Foxworth, Waters and Fujita all serve on the union's executive council and have sat in on negotiating sessions with Goodell and the owners during this process. But they all said what thrilled them was seeing the other players on their teams -- from the stars through the rank-and-file -- jump in with questions of their own.
"I think it really solidified to our guys, especially to our young guys, what I've been saying through this process," Waters said. "That this is a business. That the commissioner represents the 32 owners."
That last point is the one Foxworth sees as the problem. And he thinks Goodell's inability to give direct answers to the players' questions illustrated, for his constituents at least, that the real issues at the heart of the CBA matter is the owners' inability to agree among themselves on things like revenue-sharing.

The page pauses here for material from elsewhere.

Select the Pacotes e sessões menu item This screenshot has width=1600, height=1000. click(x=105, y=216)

"(Goodell) wasn't surprised, but I think he has a hard time with it because it's clear that some of the stances the NFL has taken are ones they don't all agree upon," Foxworth said. "I think the big thing is revenue-sharing, and they don't all see eye-to-eye on salary caps and things like that. I think Jerry Jones wants to be George Steinbrenner.

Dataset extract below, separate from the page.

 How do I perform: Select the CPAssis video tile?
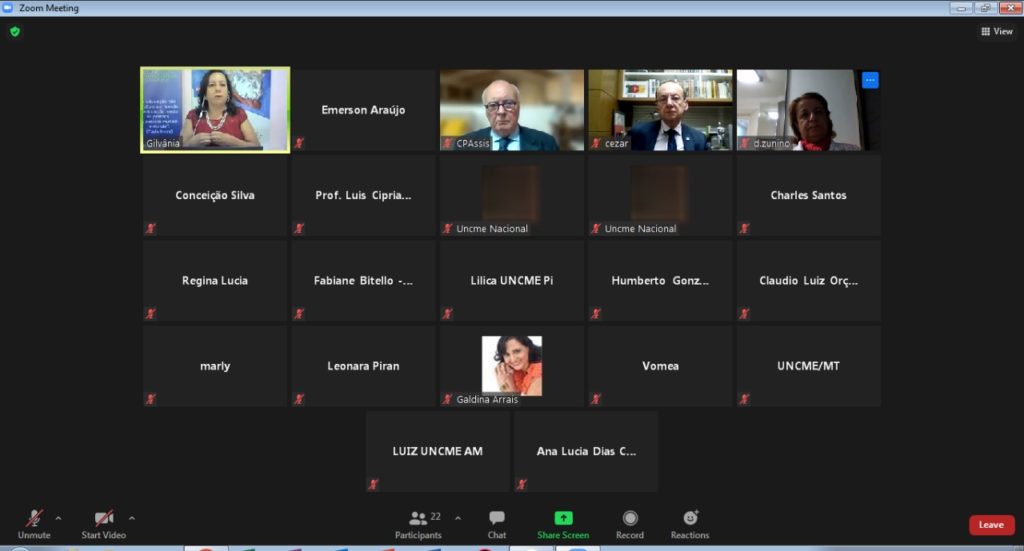click(x=512, y=110)
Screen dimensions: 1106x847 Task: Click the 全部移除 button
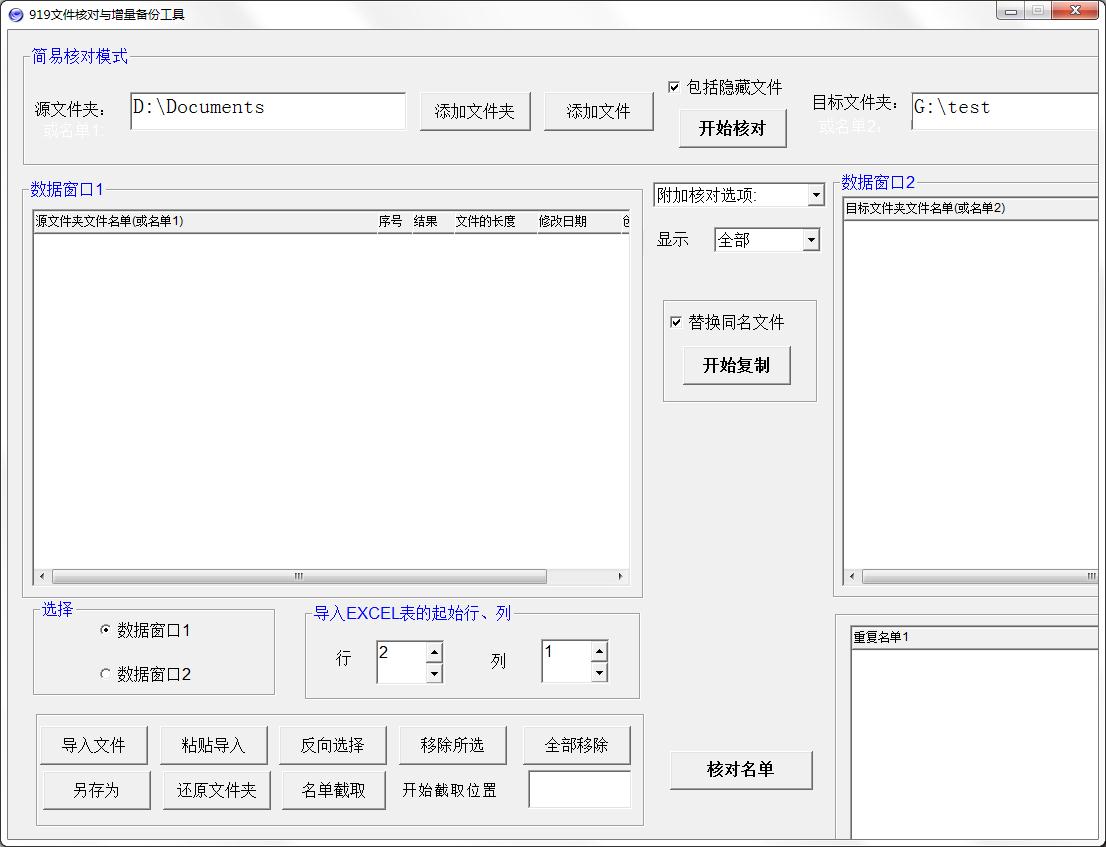point(576,745)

"I think Jerry Jones and Dan Snyder would be happy being in the NFC Championship Game every year and deciding who goes to the Super Bowl because they have an endless supply of money. I don't think they're in favor of a salary cap, and I know they're not in favor of revenue-sharing. I don't imagine Jerry Jones' NFL would look too much different from what the players would want. You never heard Jeter and A-Rod complain about what Steinbrenner was doing."
Goodell has repeatedly described the owners as united on CBA matters. As an example, he has cited the owners' collective willingness to allow this season to be played without a salary cap (a consequence of not getting a new deal done before this past March). He also has denied that the owners are planning to lock the players out in 2011 in an effort to get a new deal done, though the players and NFLPA Executive Director DeMaurice Smith have said they believe that's exactly what's being planned.
Given the depth of the differences between the two sides on these issues, Aiello said Goodell expected to field these kinds of questions in these meetings. He also said he believed such discussions could be productive.
"Very much so," Aiello wrote. "He believes strongly in having an open dialogue with players."
The players welcomed it too. It's not often they get a chance to make the commissioner squirm.
"There was clear frustration on his face," Waters said. "Guys were saying, 'Wait a minute -- you're not answering our questions,' and you could see he was clearly ready to get out of there. I think he took a great leap by going in there without any coaches or any of his advisers or anybody. He took a bold stance. But I don't think he was fully prepared for what he was going to find."